Items from a data source:
^^^^

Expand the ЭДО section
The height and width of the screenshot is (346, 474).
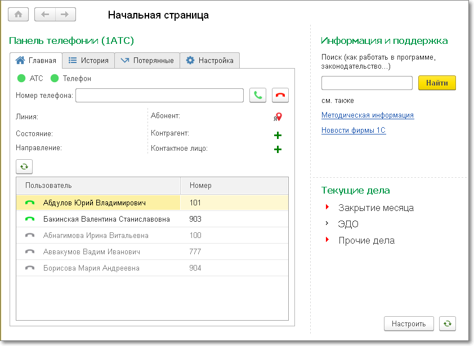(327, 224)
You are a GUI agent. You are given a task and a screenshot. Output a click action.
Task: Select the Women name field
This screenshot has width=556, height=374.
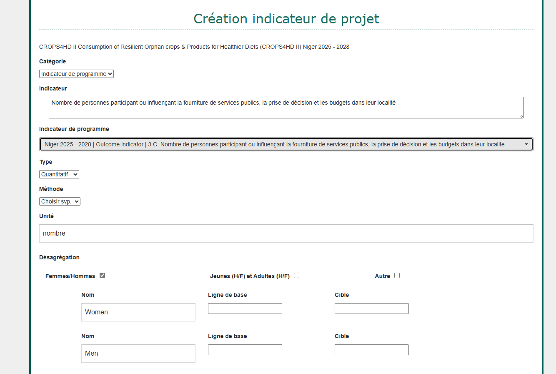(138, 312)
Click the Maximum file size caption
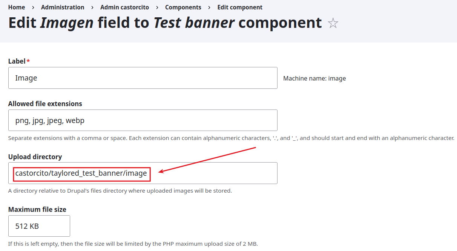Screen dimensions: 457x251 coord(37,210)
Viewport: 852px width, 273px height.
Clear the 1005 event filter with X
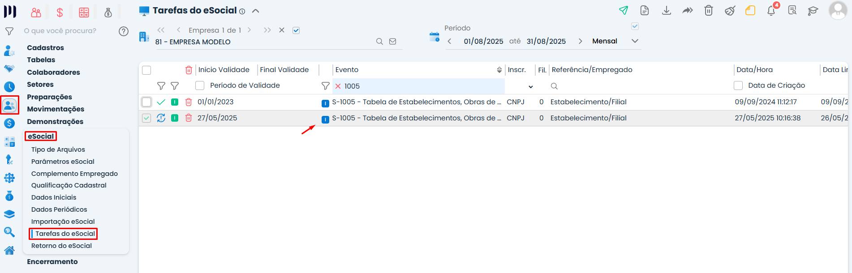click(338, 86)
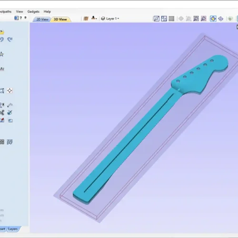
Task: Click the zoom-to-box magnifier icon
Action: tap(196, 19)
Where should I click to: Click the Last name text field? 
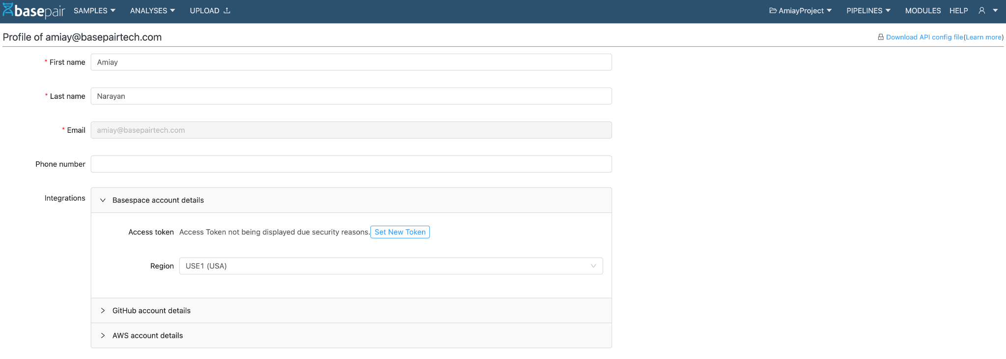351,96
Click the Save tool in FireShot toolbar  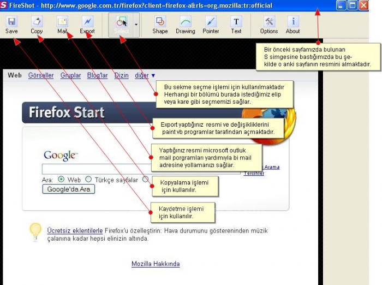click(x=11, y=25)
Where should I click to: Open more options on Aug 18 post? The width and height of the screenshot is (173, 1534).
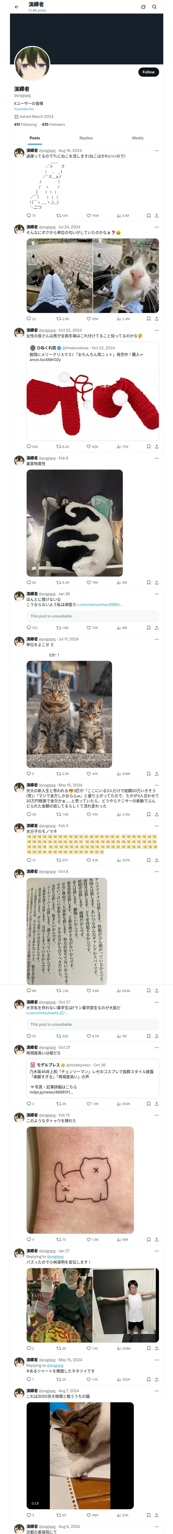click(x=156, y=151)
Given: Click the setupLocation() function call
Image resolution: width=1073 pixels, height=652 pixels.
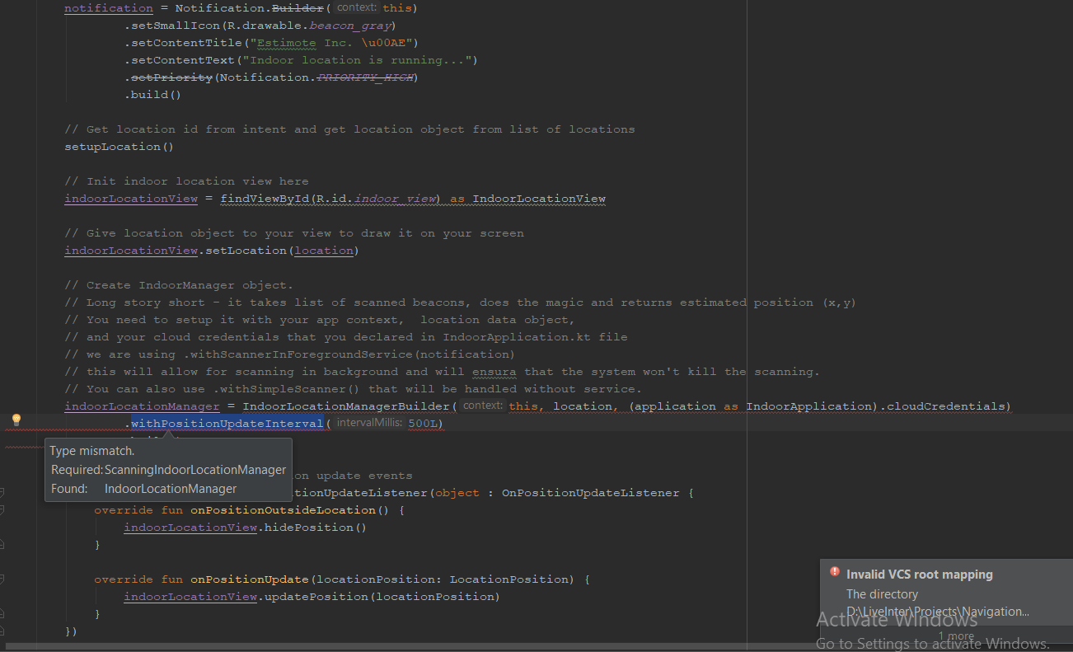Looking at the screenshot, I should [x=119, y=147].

^^^^

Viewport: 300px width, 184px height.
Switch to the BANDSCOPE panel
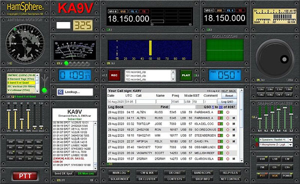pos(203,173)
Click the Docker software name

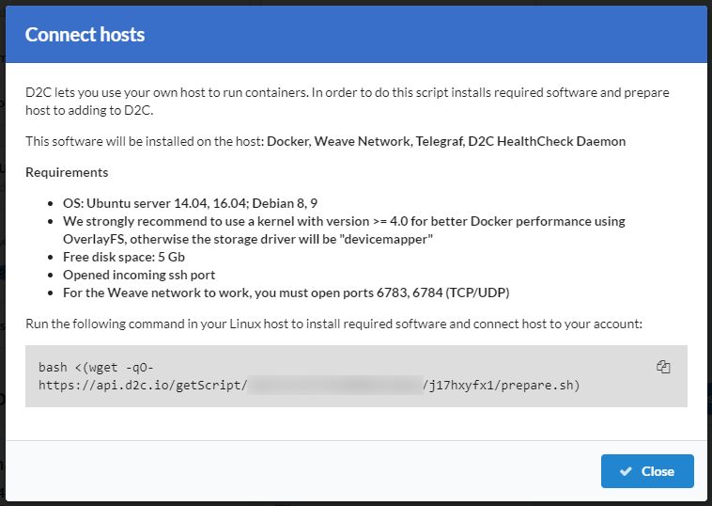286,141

^^^^

YOUR INSTRUCTIONS: Would you output the lines above from the line holding "Expand the ЭДО section" up to and including the line holding "Viewport: 852px width, 273px height.", exactly and only those, with no pictures?

RESULT OF THIS EXERCISE:
Expand the ЭДО section
The height and width of the screenshot is (346, 474).
(327, 224)
You are a GUI agent. You are given a task and a screenshot. Output a click action.
Task: Select the Women name field
This screenshot has width=556, height=374.
(138, 312)
Click the Maximum file size caption
Screen dimensions: 457x251 coord(37,210)
Viewport: 852px width, 273px height.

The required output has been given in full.